Problem to solve: Pictures are to be left out, and every entry repeated exactly.

Data excerpts
◆ ◆ ◆ ◆

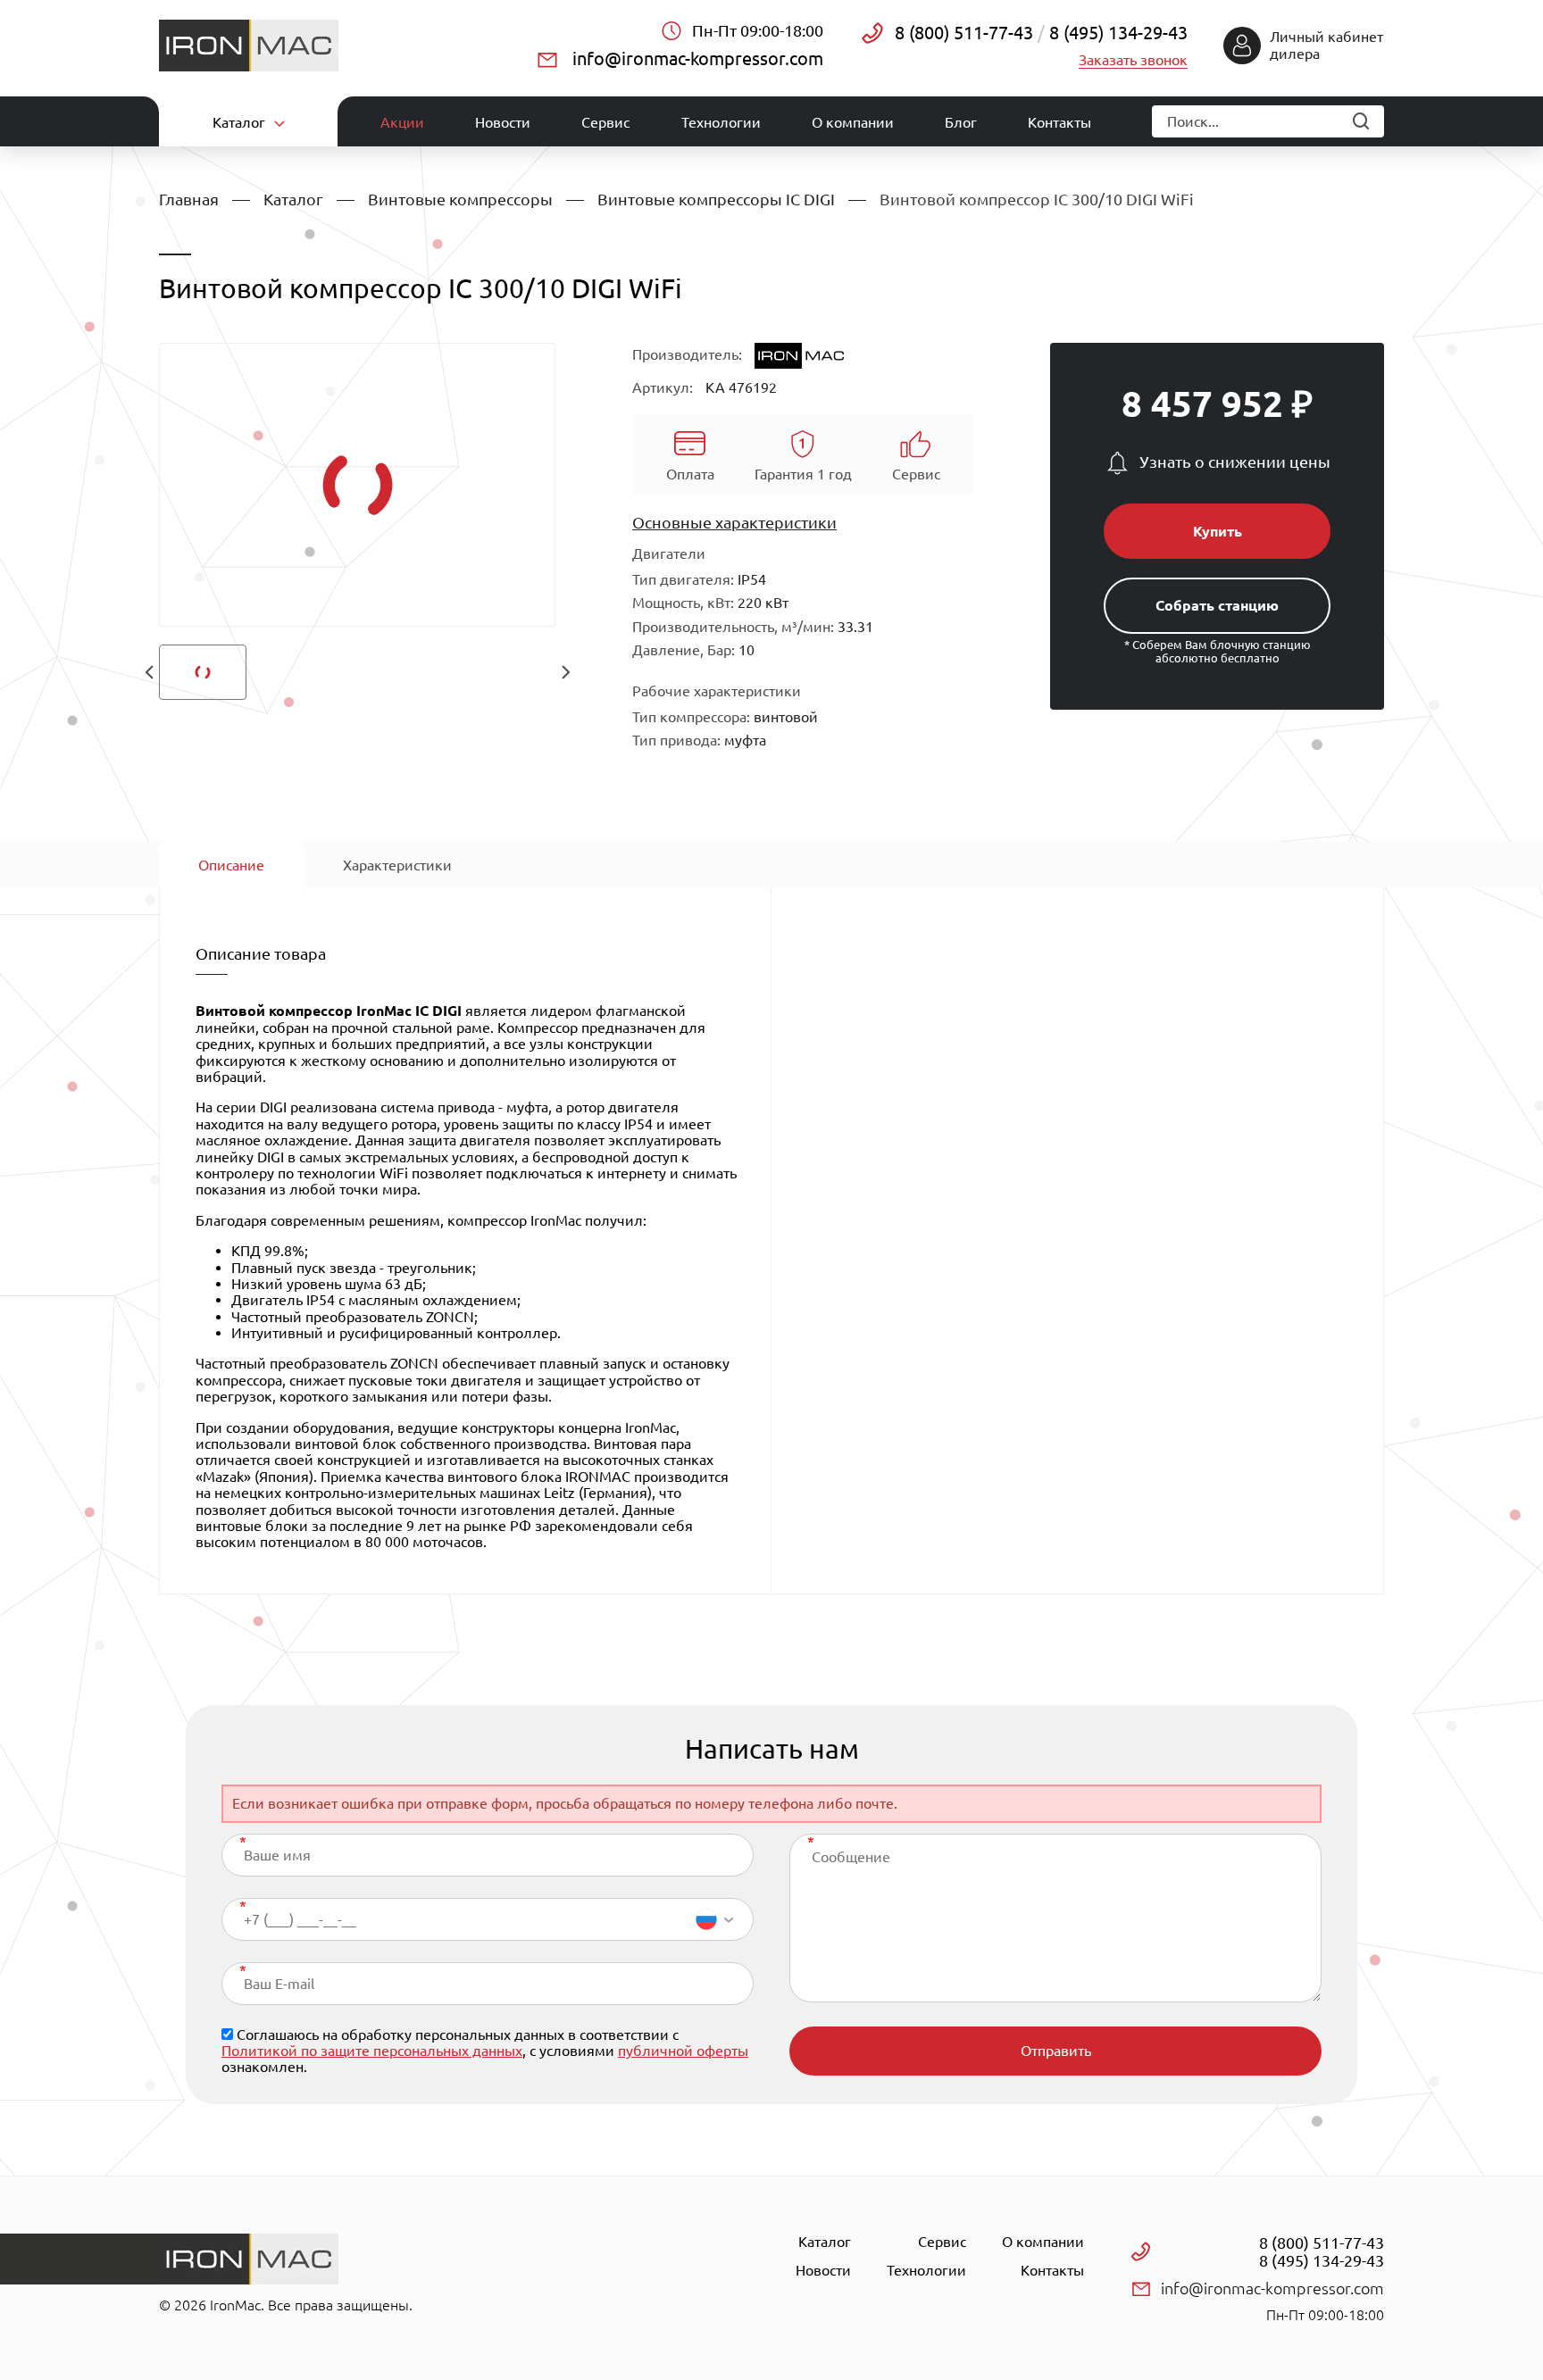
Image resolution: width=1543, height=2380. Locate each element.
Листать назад (149, 672)
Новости (502, 122)
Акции (402, 122)
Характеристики (397, 865)
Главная (189, 199)
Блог (961, 122)
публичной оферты (683, 2051)
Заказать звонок (1133, 60)
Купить (1217, 531)
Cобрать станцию (1217, 605)
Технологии (721, 122)
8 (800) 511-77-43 (964, 32)
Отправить (1056, 2051)
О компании (853, 122)
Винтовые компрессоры (460, 199)
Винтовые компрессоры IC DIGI (716, 199)
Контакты (1059, 122)
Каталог (293, 199)
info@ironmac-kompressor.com (697, 58)
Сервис (605, 122)
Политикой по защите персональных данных (371, 2051)
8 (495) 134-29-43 (1116, 32)
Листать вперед (565, 672)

◆ ◆ ◆ ◆

Response to this task:
Image resolution: width=1543, height=2380. Locate each element.
Листать назад (149, 672)
Новости (502, 122)
Акции (402, 122)
Характеристики (397, 865)
Главная (189, 199)
Блог (961, 122)
публичной оферты (683, 2051)
Заказать звонок (1133, 60)
Купить (1217, 531)
Cобрать станцию (1217, 605)
Технологии (721, 122)
8 (800) 511-77-43 (964, 32)
Отправить (1056, 2051)
О компании (853, 122)
Винтовые компрессоры (460, 199)
Винтовые компрессоры IC DIGI (716, 199)
Контакты (1059, 122)
Каталог (293, 199)
info@ironmac-kompressor.com (697, 58)
Сервис (605, 122)
Политикой по защите персональных данных (371, 2051)
8 (495) 134-29-43 (1116, 32)
Листать вперед (565, 672)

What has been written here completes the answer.